The used-car market is unpredictable, so you may be able to negotiate a better deal for one of these cars or get a more appealing model for the same price. Others may cost slightly more than $10,000 depending on the condition of the car and where you live. For example: A 2006 Hyundai Sonata GLS four-cylinder with 60,000 miles commands $10,690 in New York City but $10,915 in Los Angeles. To pare down our list, we used KBB retail values, which presumed exemplary mechanical and cosmetic conditions, as opposed to trade-in or private-party values, which depend mostly on the car’s condition. Used-car values vary by location, so the prices in each recommendation came from averaging the listed values across five greater metropolitan areas: Atlanta, Chicago, Denver, Los Angeles and New York. You may be able to bargain down a listed price by $1,000 or more, but plan for the customary fees associated with buying a car, including sales tax, license, title and registration, plus any financing costs involved. Factor in the cost of an independent mechanic’s inspection, too, which we recommend.

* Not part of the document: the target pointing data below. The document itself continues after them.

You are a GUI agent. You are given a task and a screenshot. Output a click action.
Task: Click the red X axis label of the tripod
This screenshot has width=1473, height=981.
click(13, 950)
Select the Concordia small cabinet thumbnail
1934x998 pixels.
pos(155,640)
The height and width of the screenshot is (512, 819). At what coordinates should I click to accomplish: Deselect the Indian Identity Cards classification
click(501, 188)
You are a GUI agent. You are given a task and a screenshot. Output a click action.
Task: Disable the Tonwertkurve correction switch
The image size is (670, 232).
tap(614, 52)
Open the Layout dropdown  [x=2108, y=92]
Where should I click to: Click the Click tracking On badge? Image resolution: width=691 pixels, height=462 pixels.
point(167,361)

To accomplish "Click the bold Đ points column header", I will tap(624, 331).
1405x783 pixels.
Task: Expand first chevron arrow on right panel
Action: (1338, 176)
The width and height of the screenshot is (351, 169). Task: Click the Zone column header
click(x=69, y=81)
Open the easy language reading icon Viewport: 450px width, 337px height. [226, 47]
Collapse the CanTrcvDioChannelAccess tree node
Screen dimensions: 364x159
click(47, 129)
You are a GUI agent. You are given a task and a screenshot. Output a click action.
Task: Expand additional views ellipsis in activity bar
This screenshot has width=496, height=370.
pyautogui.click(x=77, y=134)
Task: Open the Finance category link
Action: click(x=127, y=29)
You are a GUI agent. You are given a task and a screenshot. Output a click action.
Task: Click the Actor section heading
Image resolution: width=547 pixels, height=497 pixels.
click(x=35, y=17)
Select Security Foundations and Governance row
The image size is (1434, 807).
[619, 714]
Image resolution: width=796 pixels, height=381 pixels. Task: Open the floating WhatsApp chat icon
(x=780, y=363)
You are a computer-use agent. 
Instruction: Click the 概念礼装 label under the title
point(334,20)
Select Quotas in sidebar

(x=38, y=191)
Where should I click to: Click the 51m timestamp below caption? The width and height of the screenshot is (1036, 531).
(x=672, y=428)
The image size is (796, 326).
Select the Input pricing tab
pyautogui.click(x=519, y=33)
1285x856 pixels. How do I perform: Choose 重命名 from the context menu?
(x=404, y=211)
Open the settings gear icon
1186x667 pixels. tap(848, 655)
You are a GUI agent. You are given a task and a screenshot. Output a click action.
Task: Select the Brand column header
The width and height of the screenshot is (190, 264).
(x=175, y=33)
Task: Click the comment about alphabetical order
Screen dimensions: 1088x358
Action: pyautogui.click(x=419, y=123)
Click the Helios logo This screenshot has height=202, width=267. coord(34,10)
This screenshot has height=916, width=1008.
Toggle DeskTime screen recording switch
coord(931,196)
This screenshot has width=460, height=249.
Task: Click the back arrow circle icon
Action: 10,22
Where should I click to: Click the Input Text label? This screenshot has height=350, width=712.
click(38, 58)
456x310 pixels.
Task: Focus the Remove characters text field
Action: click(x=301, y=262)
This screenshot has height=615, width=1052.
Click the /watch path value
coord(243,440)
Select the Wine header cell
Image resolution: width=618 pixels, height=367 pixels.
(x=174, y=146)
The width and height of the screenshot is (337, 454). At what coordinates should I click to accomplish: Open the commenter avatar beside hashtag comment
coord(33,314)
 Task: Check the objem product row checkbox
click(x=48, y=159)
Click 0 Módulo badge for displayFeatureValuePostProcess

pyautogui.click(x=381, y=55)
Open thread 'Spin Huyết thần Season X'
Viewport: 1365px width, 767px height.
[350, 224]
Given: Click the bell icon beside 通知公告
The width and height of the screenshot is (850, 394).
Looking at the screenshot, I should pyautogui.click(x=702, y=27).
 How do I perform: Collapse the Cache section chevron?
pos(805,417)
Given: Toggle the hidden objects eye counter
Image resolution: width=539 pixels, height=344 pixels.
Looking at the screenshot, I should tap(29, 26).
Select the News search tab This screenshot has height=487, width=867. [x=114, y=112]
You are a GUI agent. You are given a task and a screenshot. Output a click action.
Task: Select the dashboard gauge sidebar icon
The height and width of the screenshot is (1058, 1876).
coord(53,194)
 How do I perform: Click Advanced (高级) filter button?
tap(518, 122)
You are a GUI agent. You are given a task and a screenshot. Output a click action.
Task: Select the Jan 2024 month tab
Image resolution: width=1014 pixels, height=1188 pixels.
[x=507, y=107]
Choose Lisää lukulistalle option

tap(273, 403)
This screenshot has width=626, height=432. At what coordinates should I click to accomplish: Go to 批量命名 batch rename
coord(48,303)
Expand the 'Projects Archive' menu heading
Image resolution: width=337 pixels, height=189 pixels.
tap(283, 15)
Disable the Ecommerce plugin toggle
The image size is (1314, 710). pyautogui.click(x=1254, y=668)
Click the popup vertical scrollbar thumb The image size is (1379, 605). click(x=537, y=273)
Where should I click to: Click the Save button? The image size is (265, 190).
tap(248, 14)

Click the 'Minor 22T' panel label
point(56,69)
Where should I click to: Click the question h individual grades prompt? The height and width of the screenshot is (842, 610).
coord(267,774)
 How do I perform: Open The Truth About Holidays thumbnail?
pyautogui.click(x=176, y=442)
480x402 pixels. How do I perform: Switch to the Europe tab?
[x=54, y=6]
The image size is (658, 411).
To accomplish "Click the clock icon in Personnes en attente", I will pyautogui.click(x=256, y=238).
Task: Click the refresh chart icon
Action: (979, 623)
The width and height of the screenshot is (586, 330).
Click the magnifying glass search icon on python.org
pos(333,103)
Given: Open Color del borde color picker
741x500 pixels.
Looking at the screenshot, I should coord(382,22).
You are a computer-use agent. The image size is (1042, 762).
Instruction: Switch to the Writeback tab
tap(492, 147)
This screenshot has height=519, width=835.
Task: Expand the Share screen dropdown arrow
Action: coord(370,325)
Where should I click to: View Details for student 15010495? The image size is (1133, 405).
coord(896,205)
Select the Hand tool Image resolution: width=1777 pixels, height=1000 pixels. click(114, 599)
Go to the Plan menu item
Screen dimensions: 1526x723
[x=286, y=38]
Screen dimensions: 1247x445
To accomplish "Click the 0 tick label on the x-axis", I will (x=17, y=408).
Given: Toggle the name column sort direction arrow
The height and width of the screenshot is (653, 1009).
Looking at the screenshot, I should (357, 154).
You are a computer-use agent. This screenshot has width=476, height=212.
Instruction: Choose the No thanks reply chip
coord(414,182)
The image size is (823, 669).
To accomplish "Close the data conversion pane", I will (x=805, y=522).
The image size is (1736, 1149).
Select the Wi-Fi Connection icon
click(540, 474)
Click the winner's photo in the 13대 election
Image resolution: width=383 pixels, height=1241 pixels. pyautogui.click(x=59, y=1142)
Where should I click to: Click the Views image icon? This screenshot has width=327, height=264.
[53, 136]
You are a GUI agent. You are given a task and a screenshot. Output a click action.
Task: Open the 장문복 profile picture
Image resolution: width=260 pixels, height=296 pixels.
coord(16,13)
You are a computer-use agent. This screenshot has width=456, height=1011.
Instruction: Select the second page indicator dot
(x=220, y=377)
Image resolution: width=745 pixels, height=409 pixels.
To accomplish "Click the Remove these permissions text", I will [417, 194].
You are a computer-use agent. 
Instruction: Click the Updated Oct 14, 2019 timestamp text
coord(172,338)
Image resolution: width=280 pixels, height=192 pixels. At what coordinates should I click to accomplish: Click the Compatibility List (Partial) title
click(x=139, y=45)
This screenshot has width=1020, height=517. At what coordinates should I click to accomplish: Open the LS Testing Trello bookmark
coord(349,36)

Sources for safety equipment and crash-test scores include the Insurance Institute for Highway Safety, the National Highway Traffic Safety Administration and automaker data. Information on vehicle features comes from automaker data, reliability scores come from J.D. Power and Associates and Consumer Reports. Used-car prices come from Kelley Blue Book, and availability of various safety features comes from surveying national used-car listings.